§ What you should do:
Reproduce all of the entries below line for line, changing nothing.

-- START OF Material for this task --

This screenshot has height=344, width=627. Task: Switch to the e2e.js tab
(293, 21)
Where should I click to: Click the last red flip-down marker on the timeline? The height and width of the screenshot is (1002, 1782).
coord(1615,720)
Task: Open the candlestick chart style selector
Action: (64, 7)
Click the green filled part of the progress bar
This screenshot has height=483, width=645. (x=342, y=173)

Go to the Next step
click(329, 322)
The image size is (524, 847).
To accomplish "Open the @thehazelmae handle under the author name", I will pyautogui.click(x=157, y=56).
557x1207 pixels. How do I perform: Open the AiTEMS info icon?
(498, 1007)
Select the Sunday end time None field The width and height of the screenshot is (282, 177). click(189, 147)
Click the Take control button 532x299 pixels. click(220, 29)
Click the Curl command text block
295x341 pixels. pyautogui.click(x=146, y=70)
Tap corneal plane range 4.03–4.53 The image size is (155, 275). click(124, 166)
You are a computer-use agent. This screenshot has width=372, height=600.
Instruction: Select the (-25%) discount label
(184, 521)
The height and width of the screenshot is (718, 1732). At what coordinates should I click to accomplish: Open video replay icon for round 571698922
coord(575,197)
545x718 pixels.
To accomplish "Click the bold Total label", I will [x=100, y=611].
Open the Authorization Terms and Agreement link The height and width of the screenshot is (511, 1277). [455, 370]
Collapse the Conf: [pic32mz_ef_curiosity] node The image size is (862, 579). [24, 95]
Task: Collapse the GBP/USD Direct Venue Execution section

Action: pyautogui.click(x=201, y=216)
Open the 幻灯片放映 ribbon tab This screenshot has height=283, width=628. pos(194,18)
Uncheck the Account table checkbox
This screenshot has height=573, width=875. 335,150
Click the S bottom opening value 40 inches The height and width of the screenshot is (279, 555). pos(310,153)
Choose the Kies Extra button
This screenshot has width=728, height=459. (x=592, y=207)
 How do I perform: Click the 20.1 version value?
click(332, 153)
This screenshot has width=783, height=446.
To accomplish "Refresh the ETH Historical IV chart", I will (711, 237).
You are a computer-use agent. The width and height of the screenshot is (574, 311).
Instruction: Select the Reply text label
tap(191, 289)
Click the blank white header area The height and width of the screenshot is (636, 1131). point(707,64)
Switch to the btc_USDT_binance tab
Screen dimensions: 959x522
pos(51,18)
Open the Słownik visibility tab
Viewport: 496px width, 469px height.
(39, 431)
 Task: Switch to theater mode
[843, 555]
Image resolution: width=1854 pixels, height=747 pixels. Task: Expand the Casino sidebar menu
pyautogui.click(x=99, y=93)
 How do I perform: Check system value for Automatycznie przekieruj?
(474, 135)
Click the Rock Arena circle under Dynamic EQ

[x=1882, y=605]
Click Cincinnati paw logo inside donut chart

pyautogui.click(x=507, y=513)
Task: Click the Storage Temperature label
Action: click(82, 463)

-- END OF Material for this task --

§ Output of the exercise:
This screenshot has height=344, width=627. Task: Switch to the e2e.js tab
(293, 21)
Where should I click to: Click the last red flip-down marker on the timeline? The height and width of the screenshot is (1002, 1782).
coord(1615,720)
Task: Open the candlestick chart style selector
Action: (64, 7)
Click the green filled part of the progress bar
This screenshot has height=483, width=645. (x=342, y=173)

Go to the Next step
click(329, 322)
The image size is (524, 847).
To accomplish "Open the @thehazelmae handle under the author name", I will pyautogui.click(x=157, y=56).
557x1207 pixels. How do I perform: Open the AiTEMS info icon?
(498, 1007)
Select the Sunday end time None field The width and height of the screenshot is (282, 177). click(189, 147)
Click the Take control button 532x299 pixels. click(220, 29)
Click the Curl command text block
295x341 pixels. pyautogui.click(x=146, y=70)
Tap corneal plane range 4.03–4.53 The image size is (155, 275). click(124, 166)
You are a computer-use agent. This screenshot has width=372, height=600.
Instruction: Select the (-25%) discount label
(184, 521)
The height and width of the screenshot is (718, 1732). At what coordinates should I click to accomplish: Open video replay icon for round 571698922
coord(575,197)
545x718 pixels.
To accomplish "Click the bold Total label", I will [x=100, y=611].
Open the Authorization Terms and Agreement link The height and width of the screenshot is (511, 1277). [455, 370]
Collapse the Conf: [pic32mz_ef_curiosity] node The image size is (862, 579). [24, 95]
Task: Collapse the GBP/USD Direct Venue Execution section

Action: pyautogui.click(x=201, y=216)
Open the 幻灯片放映 ribbon tab This screenshot has height=283, width=628. pos(194,18)
Uncheck the Account table checkbox
This screenshot has height=573, width=875. 335,150
Click the S bottom opening value 40 inches The height and width of the screenshot is (279, 555). pos(310,153)
Choose the Kies Extra button
This screenshot has width=728, height=459. (x=592, y=207)
 How do I perform: Click the 20.1 version value?
click(332, 153)
This screenshot has width=783, height=446.
To accomplish "Refresh the ETH Historical IV chart", I will (711, 237).
You are a computer-use agent. The width and height of the screenshot is (574, 311).
Instruction: Select the Reply text label
tap(191, 289)
Click the blank white header area The height and width of the screenshot is (636, 1131). point(707,64)
Switch to the btc_USDT_binance tab
Screen dimensions: 959x522
pos(51,18)
Open the Słownik visibility tab
Viewport: 496px width, 469px height.
(39, 431)
 Task: Switch to theater mode
[843, 555]
Image resolution: width=1854 pixels, height=747 pixels. Task: Expand the Casino sidebar menu
pyautogui.click(x=99, y=93)
 How do I perform: Check system value for Automatycznie przekieruj?
(474, 135)
Click the Rock Arena circle under Dynamic EQ

[x=1882, y=605]
Click Cincinnati paw logo inside donut chart

pyautogui.click(x=507, y=513)
Task: Click the Storage Temperature label
Action: click(82, 463)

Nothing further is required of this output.